Re: [PATCH bpf 1/2] bpf: Wait for busy refill_work when destorying bpf memory allocator

Hou Tao <houtao@xxxxxxxxxxxxxxx> · Fri, 21 Oct 2022 09:06:08 +0800



Hi,

On 10/21/2022 1:49 AM, Stanislav Fomichev wrote:
> On Wed, Oct 19, 2022 at 6:08 PM Hou Tao <houtao@xxxxxxxxxxxxxxx> wrote:
>> Hi,
>>
>> On 10/20/2022 2:38 AM, sdf@xxxxxxxxxx wrote:
>>> On 10/19, Hou Tao wrote:
>>>> From: Hou Tao <houtao1@xxxxxxxxxx>
SNIP
>>>> diff --git a/kernel/bpf/memalloc.c b/kernel/bpf/memalloc.c
>>>> index 94f0f63443a6..48e606aaacf0 100644
>>>> --- a/kernel/bpf/memalloc.c
>>>> +++ b/kernel/bpf/memalloc.c
>>>> @@ -497,6 +497,16 @@ void bpf_mem_alloc_destroy(struct bpf_mem_alloc *ma)
>>>>           rcu_in_progress = 0;
>>>>           for_each_possible_cpu(cpu) {
>>>>               c = per_cpu_ptr(ma->cache, cpu);
>>>> +            /*
>>>> +             * refill_work may be unfinished for PREEMPT_RT kernel
>>>> +             * in which irq work is invoked in a per-CPU RT thread.
>>>> +             * It is also possible for kernel with
>>>> +             * arch_irq_work_has_interrupt() being false and irq
>>>> +             * work is inovked in timer interrupt. So wait for the
>>>> +             * completion of irq work to ease the handling of
>>>> +             * concurrency.
>>>> +             */
>>>> +            irq_work_sync(&c->refill_work);
>>> Does it make sense to guard these with "IS_ENABLED(CONFIG_PREEMPT_RT)" ?
>>> We do have a bunch of them sprinkled already to run alloc/free with
>>> irqs disabled.
>> No. As said in the commit message and the comments, irq_work_sync() is needed
>> for both PREEMPT_RT kernel and kernel with arch_irq_work_has_interrupt() being
>> false. And for other kernels, irq_work_sync() doesn't incur any overhead,
>> because it is  just a simple memory read through irq_work_is_busy() and nothing
>> else. The reason is the irq work must have been completed when invoking
>> bpf_mem_alloc_destroy() for these kernels.
>>
>> void irq_work_sync(struct irq_work *work)
>> {
>>        /* Remove code snippet for PREEMPT_RT and arch_irq_work_has_interrupt() */
>>         /* irq wor*/
>>         while (irq_work_is_busy(work))
>>                 cpu_relax();
>> }
> I see, thanks for clarifying!

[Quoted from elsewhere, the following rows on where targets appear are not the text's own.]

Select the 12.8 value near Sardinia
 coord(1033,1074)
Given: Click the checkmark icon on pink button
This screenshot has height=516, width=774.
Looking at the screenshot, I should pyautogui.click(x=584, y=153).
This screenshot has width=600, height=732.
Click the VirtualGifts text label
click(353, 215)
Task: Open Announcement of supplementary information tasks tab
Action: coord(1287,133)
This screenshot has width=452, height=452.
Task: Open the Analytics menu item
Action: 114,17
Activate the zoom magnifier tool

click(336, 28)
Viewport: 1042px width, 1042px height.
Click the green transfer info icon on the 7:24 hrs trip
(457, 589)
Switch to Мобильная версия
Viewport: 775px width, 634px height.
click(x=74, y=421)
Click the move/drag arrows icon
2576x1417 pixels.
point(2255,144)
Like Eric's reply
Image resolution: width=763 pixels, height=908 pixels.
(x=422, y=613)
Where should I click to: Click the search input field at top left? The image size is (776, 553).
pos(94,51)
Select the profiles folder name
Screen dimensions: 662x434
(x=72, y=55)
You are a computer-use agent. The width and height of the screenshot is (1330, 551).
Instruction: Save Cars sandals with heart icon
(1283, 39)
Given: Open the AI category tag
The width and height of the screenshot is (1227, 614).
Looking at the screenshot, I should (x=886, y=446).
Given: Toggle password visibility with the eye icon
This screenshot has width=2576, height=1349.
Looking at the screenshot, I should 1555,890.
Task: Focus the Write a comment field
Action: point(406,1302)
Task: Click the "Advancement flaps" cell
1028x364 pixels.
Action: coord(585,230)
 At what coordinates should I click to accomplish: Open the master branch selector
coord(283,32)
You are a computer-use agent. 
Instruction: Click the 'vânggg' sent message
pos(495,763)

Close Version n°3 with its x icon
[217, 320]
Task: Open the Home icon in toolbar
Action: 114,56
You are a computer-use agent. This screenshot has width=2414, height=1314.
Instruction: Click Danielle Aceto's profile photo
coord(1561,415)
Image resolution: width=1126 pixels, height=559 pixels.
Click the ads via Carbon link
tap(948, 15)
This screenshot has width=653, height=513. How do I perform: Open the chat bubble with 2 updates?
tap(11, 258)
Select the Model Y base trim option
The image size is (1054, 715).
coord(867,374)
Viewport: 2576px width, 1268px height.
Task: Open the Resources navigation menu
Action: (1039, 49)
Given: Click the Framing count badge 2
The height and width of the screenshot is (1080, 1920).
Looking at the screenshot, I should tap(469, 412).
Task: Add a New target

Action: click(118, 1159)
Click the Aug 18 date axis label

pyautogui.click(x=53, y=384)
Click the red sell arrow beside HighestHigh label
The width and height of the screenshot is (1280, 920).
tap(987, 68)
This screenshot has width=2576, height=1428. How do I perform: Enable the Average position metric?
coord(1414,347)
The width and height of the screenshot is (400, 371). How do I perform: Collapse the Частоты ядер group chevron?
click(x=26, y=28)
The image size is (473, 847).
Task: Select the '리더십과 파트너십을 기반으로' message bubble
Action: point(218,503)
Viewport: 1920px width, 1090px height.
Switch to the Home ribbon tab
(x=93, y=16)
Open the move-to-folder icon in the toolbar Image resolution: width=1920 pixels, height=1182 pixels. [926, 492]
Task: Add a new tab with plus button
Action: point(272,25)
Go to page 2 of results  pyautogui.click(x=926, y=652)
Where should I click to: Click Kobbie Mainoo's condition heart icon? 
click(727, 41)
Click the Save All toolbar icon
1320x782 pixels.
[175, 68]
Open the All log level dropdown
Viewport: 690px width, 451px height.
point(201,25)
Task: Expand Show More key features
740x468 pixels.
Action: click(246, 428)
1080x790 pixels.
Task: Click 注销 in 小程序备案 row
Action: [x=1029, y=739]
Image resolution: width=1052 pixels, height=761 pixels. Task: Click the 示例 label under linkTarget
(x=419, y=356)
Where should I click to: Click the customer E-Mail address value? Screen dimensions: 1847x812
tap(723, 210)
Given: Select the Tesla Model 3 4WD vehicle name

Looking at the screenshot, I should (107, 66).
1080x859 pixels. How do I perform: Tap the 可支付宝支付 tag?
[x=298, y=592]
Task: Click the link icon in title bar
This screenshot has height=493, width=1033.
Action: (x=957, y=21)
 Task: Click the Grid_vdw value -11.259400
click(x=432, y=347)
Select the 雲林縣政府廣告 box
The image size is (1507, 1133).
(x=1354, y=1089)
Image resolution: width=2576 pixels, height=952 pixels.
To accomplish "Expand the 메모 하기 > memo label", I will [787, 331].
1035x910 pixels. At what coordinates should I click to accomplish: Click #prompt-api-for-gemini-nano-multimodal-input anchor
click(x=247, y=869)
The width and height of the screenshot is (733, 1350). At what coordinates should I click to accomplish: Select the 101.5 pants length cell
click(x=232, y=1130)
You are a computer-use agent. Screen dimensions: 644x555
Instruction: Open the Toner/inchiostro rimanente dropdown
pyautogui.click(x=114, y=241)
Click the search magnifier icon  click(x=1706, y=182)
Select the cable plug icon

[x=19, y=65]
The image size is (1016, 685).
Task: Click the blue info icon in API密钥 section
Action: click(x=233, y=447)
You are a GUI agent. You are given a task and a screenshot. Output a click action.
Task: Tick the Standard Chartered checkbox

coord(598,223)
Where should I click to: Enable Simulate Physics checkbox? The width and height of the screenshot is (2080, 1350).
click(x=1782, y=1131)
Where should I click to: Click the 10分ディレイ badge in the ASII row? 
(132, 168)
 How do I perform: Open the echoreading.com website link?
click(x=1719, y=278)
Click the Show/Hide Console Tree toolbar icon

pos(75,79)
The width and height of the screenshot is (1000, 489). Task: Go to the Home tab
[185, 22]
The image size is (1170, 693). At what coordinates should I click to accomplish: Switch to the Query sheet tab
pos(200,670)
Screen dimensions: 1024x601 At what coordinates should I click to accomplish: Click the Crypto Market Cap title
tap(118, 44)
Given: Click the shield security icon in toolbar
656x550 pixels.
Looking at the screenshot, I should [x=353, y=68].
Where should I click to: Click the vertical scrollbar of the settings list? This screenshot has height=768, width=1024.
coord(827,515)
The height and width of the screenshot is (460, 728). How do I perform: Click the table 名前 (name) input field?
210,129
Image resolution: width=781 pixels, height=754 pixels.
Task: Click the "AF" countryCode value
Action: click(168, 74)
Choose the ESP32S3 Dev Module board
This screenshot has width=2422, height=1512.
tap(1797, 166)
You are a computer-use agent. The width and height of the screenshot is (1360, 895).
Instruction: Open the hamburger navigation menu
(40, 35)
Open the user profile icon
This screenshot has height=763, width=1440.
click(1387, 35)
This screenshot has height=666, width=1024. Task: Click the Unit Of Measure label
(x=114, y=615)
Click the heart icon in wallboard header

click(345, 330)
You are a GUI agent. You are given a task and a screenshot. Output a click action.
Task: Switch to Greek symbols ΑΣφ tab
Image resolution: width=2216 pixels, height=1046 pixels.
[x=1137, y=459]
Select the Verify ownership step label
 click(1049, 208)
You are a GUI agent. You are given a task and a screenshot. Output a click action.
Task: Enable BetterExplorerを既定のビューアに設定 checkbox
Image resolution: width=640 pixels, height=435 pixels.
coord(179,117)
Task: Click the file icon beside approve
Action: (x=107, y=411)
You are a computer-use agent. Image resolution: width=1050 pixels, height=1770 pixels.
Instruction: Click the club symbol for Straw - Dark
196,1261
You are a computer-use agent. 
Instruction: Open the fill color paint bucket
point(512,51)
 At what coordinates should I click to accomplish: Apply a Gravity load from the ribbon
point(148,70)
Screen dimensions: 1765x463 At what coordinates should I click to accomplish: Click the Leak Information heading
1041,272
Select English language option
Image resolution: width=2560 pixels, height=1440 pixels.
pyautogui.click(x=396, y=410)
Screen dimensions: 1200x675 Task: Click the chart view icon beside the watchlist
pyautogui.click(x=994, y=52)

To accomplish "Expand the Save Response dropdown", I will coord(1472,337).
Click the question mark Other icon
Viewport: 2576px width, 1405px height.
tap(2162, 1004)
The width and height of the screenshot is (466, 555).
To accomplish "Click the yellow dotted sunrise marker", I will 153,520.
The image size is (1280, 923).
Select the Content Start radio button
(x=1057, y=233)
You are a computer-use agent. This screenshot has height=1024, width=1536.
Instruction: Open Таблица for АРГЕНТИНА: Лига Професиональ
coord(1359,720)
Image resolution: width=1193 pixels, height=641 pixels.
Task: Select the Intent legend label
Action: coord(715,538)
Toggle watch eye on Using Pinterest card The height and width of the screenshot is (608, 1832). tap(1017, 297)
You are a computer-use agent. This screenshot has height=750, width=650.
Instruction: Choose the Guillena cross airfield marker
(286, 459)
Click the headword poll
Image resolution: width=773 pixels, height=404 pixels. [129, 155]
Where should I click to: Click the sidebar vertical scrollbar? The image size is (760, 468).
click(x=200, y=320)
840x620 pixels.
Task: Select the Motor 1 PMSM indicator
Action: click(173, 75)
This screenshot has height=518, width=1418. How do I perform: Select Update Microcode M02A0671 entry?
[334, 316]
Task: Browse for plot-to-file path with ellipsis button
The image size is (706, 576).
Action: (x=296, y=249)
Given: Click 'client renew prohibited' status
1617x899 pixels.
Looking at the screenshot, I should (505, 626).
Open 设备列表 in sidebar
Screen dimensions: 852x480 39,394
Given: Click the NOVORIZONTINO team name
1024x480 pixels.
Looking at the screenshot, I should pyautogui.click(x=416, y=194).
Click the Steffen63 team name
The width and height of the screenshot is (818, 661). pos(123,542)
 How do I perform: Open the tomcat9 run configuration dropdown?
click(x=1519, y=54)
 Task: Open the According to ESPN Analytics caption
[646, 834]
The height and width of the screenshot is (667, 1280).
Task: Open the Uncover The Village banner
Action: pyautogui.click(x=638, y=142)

I was so carried away with that
> PREEMPT_RT that I missed the fact that arch_irq_work_has_interrupt is
> a separate thing. Agreed that doing irq_work_sync won't hurt in a
> non-preempt/non-has_interrupt case.
>
> In this case, can you still do a respin and fix the spelling issue in
> the comment? You can slap my acked-by for the v2:
>
> Acked-by: Stanislav Fomichev <sdf@xxxxxxxxxx>
>
> s/work is inovked in timer interrupt. So wait for the/... invoked .../
Thanks. Will update the commit message and the comments in v2 to fix the typos
and add notes about the fact that there is no overhead under non-PREEMPT_RT and
arch_irq_work_hash_interrupt() kernel.
>
>>> I was also trying to see if adding local_irq_save inside drain_mem_cache
>>> to pair with the ones from refill might work, but waiting for irq to
>>> finish seems easier...
>> Disabling hard irq works, but irq_work_sync() is still needed to ensure it is
>> completed before freeing its memory.
>>> Maybe also move both of these in some new "static void irq_work_wait"
>>> to make it clear that the PREEMT_RT comment applies to both of them?
>>>
>>> Or maybe that helper should do 'for_each_possible_cpu(cpu)
>>> irq_work_sync(&c->refill_work);'
>>> in the PREEMPT_RT case so we don't have to call it twice?
>> drain_mem_cache() is also time consuming somethings, so I think it is better to
>> interleave irq_work_sync() and drain_mem_cache() to reduce waiting time.
>>
>>>>               drain_mem_cache(c);
>>>>               rcu_in_progress += atomic_read(&c->call_rcu_in_progress);
>>>>           }
>>>> @@ -511,6 +521,7 @@ void bpf_mem_alloc_destroy(struct bpf_mem_alloc *ma)
>>>>               cc = per_cpu_ptr(ma->caches, cpu);
>>>>               for (i = 0; i < NUM_CACHES; i++) {
>>>>                   c = &cc->cache[i];
>>>> +                irq_work_sync(&c->refill_work);
>>>>                   drain_mem_cache(c);
>>>>                   rcu_in_progress += atomic_read(&c->call_rcu_in_progress);
>>>>               }
>>>> --
>>>> 2.29.2
>>> .
> .